This is why Piața Universității was always an important space for protests, also because it is located directly in the middle of the city and at the crossing of two major boulevards. As most powerful gesture in public space blocking these boulevards is a handy tool for protesters and also for the use of public space. Many people overthink their understanding and use of public space, once there have been part of protests right in the middle of the street, where usually cars run by.

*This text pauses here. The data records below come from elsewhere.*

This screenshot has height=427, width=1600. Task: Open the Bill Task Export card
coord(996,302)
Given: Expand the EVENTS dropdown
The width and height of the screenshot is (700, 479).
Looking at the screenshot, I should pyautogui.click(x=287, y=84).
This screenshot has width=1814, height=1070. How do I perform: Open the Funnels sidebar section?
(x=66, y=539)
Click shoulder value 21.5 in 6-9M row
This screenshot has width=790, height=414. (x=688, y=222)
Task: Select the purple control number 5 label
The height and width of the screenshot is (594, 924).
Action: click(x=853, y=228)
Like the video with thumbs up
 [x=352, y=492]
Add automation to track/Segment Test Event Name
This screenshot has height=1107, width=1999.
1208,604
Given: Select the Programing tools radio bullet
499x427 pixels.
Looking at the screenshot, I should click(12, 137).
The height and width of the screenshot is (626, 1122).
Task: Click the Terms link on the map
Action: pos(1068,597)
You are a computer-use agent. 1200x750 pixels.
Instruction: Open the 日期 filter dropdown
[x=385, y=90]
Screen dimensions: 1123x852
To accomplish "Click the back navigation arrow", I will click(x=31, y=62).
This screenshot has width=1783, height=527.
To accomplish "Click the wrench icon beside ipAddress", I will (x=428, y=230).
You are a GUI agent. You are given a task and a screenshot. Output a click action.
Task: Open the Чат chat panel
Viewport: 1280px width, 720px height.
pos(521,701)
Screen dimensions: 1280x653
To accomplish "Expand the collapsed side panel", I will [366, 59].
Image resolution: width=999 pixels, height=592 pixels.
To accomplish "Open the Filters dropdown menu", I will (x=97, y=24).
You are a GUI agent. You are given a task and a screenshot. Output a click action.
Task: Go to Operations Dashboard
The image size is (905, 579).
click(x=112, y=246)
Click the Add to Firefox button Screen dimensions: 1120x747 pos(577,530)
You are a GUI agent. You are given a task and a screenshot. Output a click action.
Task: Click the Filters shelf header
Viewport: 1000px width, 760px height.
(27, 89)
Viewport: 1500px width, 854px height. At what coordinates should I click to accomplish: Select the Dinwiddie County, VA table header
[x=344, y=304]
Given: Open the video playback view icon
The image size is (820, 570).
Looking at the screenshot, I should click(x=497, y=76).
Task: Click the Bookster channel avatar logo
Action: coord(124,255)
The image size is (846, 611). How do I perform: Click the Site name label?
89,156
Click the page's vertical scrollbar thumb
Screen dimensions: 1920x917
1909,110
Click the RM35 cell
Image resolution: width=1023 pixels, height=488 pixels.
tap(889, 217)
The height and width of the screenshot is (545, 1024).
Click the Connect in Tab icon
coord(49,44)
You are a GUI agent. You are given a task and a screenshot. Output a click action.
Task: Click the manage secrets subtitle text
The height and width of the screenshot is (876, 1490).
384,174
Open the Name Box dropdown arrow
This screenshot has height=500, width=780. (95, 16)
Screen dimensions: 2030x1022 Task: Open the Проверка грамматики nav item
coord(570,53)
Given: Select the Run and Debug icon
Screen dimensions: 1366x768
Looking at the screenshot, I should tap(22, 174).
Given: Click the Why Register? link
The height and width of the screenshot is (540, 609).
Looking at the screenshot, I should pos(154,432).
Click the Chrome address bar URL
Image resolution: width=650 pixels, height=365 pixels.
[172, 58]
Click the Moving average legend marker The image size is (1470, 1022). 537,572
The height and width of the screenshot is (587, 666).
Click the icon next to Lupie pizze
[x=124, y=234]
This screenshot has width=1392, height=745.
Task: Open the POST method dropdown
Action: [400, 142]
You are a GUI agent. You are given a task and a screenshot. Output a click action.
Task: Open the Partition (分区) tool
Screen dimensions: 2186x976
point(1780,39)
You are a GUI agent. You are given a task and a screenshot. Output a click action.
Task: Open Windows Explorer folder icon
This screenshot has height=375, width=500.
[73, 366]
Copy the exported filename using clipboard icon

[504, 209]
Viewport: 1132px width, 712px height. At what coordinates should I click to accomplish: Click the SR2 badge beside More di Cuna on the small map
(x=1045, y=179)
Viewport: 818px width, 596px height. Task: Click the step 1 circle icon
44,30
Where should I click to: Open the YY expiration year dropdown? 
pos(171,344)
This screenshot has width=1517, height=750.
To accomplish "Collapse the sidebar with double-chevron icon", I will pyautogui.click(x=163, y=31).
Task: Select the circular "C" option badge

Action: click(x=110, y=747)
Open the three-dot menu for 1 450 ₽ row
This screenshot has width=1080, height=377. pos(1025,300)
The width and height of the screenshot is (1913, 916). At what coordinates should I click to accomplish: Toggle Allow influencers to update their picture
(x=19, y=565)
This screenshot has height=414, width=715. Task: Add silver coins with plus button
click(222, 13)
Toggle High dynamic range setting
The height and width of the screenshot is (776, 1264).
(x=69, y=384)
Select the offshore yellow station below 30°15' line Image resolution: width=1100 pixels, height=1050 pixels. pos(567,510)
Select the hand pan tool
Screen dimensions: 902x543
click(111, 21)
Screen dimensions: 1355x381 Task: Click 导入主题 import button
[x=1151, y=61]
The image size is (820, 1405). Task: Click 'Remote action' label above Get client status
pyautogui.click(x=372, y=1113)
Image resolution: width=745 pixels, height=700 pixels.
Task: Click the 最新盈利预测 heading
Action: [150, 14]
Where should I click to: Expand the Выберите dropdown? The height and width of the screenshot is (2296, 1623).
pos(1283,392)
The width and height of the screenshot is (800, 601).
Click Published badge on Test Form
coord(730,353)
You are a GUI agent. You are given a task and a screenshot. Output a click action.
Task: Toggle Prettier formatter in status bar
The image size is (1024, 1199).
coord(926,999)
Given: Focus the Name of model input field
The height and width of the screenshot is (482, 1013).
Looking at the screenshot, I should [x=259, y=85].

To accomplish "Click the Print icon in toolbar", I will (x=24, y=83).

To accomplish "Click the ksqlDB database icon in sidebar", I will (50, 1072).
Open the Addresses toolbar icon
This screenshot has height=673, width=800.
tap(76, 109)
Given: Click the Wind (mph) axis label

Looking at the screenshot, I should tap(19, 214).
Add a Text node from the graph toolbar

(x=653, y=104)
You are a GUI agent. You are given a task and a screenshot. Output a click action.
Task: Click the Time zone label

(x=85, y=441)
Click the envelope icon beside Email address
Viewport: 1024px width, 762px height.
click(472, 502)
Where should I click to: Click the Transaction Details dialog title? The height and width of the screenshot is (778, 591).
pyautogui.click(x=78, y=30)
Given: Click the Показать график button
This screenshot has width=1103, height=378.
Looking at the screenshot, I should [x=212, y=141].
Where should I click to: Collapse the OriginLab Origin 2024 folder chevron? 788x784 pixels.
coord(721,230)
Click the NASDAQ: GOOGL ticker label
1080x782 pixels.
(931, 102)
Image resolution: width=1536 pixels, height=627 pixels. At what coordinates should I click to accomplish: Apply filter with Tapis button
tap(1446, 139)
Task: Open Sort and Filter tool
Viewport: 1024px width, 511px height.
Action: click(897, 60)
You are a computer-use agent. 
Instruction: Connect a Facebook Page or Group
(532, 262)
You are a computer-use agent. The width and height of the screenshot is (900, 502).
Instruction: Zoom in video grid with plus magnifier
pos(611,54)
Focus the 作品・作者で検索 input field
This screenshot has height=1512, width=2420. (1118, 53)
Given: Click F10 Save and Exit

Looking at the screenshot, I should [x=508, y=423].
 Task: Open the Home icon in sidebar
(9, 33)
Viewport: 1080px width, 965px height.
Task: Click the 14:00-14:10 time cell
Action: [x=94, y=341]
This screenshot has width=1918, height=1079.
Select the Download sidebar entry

After we had said goodbye to Cristi and had had lunch, we spontaneously snatched a place at a guided tour at the former palace of Ceaușescu, which he hid for 28 years from the Romanian population, to learn all about Communist humility. As our guide, who reminded us of Dracula, always used to say in the funniest and, at the same time, weirdest way: “A very humble palace”. Out of 150 rooms we managed to see 50 in just over an hour, including the swimming pool, the private cinema and the wine tasting cellar – most of it barely ever used due to Ceaușescu’s paranoia so that he wouldn’t invite people to the house.



Later on we went to Parcul Herăstrău, a park in the north of Bucharest. Caterina Preda had recommended the park and its public life to us yesterday. The park was well alive with people. Along the paths through the park are little shops, selling popcorn, ice cream or cotton candy, small cafés, crowded with people, playgrounds, where kids and their parents played, skateparks, populated by teenagers, and boat rentals at the big lake in the middle of the park. All this liveliness confirmed the statement of a lot of our interview partners, that public life is often lived out in parks.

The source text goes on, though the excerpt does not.